--- Work order ---
Retype the complete listing exactly as it appears.

--- Records supplied ---

━━━

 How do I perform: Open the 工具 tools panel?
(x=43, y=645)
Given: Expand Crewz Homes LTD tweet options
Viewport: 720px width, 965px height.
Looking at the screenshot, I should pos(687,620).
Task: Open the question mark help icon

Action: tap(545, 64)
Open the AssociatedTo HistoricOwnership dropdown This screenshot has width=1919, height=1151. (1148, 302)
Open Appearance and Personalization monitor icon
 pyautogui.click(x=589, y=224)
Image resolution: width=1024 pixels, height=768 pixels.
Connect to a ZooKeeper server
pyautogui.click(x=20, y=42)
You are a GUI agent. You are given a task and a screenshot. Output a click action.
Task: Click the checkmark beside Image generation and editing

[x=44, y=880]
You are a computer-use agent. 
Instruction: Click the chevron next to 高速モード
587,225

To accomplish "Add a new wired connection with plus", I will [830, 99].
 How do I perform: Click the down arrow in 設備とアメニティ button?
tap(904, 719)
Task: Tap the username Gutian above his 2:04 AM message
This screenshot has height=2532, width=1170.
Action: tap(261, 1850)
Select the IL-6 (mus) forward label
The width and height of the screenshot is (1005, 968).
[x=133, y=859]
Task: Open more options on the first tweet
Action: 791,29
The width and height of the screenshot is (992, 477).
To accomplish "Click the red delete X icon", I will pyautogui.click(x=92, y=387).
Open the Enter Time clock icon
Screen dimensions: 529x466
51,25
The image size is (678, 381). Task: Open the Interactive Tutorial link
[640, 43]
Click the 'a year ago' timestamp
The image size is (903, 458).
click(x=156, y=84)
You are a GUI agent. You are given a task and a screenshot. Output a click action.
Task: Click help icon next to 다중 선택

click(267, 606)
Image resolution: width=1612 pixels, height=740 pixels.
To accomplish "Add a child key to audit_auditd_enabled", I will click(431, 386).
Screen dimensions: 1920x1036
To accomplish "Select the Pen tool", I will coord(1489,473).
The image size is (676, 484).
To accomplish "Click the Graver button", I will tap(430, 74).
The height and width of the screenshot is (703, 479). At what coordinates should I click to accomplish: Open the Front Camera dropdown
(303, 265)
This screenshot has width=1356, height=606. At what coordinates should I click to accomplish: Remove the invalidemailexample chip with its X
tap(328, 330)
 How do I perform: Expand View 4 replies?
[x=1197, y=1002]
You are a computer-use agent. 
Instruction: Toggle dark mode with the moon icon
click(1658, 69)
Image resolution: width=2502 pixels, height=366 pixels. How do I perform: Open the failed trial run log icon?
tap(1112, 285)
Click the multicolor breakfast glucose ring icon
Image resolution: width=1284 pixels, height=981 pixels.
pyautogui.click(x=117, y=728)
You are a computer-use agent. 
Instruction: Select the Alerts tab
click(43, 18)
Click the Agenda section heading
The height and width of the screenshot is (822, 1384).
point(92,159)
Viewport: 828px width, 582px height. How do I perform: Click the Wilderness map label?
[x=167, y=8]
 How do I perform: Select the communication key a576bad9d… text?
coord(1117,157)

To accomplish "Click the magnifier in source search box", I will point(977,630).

━━━

--- Response ---
 How do I perform: Open the 工具 tools panel?
(x=43, y=645)
Given: Expand Crewz Homes LTD tweet options
Viewport: 720px width, 965px height.
Looking at the screenshot, I should pos(687,620).
Task: Open the question mark help icon

Action: tap(545, 64)
Open the AssociatedTo HistoricOwnership dropdown This screenshot has width=1919, height=1151. (1148, 302)
Open Appearance and Personalization monitor icon
 pyautogui.click(x=589, y=224)
Image resolution: width=1024 pixels, height=768 pixels.
Connect to a ZooKeeper server
pyautogui.click(x=20, y=42)
You are a GUI agent. You are given a task and a screenshot. Output a click action.
Task: Click the checkmark beside Image generation and editing

[x=44, y=880]
You are a computer-use agent. 
Instruction: Click the chevron next to 高速モード
587,225

To accomplish "Add a new wired connection with plus", I will [830, 99].
 How do I perform: Click the down arrow in 設備とアメニティ button?
tap(904, 719)
Task: Tap the username Gutian above his 2:04 AM message
This screenshot has height=2532, width=1170.
Action: tap(261, 1850)
Select the IL-6 (mus) forward label
The width and height of the screenshot is (1005, 968).
[x=133, y=859]
Task: Open more options on the first tweet
Action: 791,29
The width and height of the screenshot is (992, 477).
To accomplish "Click the red delete X icon", I will pyautogui.click(x=92, y=387).
Open the Enter Time clock icon
Screen dimensions: 529x466
51,25
The image size is (678, 381). Task: Open the Interactive Tutorial link
[640, 43]
Click the 'a year ago' timestamp
The image size is (903, 458).
click(x=156, y=84)
You are a GUI agent. You are given a task and a screenshot. Output a click action.
Task: Click help icon next to 다중 선택

click(267, 606)
Image resolution: width=1612 pixels, height=740 pixels.
To accomplish "Add a child key to audit_auditd_enabled", I will click(431, 386).
Screen dimensions: 1920x1036
To accomplish "Select the Pen tool", I will coord(1489,473).
The image size is (676, 484).
To accomplish "Click the Graver button", I will tap(430, 74).
The height and width of the screenshot is (703, 479). At what coordinates should I click to accomplish: Open the Front Camera dropdown
(303, 265)
This screenshot has width=1356, height=606. At what coordinates should I click to accomplish: Remove the invalidemailexample chip with its X
tap(328, 330)
 How do I perform: Expand View 4 replies?
[x=1197, y=1002]
You are a computer-use agent. 
Instruction: Toggle dark mode with the moon icon
click(1658, 69)
Image resolution: width=2502 pixels, height=366 pixels. How do I perform: Open the failed trial run log icon?
tap(1112, 285)
Click the multicolor breakfast glucose ring icon
Image resolution: width=1284 pixels, height=981 pixels.
pyautogui.click(x=117, y=728)
You are a computer-use agent. 
Instruction: Select the Alerts tab
click(43, 18)
Click the Agenda section heading
The height and width of the screenshot is (822, 1384).
point(92,159)
Viewport: 828px width, 582px height. How do I perform: Click the Wilderness map label?
[x=167, y=8]
 How do I perform: Select the communication key a576bad9d… text?
coord(1117,157)

To accomplish "Click the magnifier in source search box", I will point(977,630).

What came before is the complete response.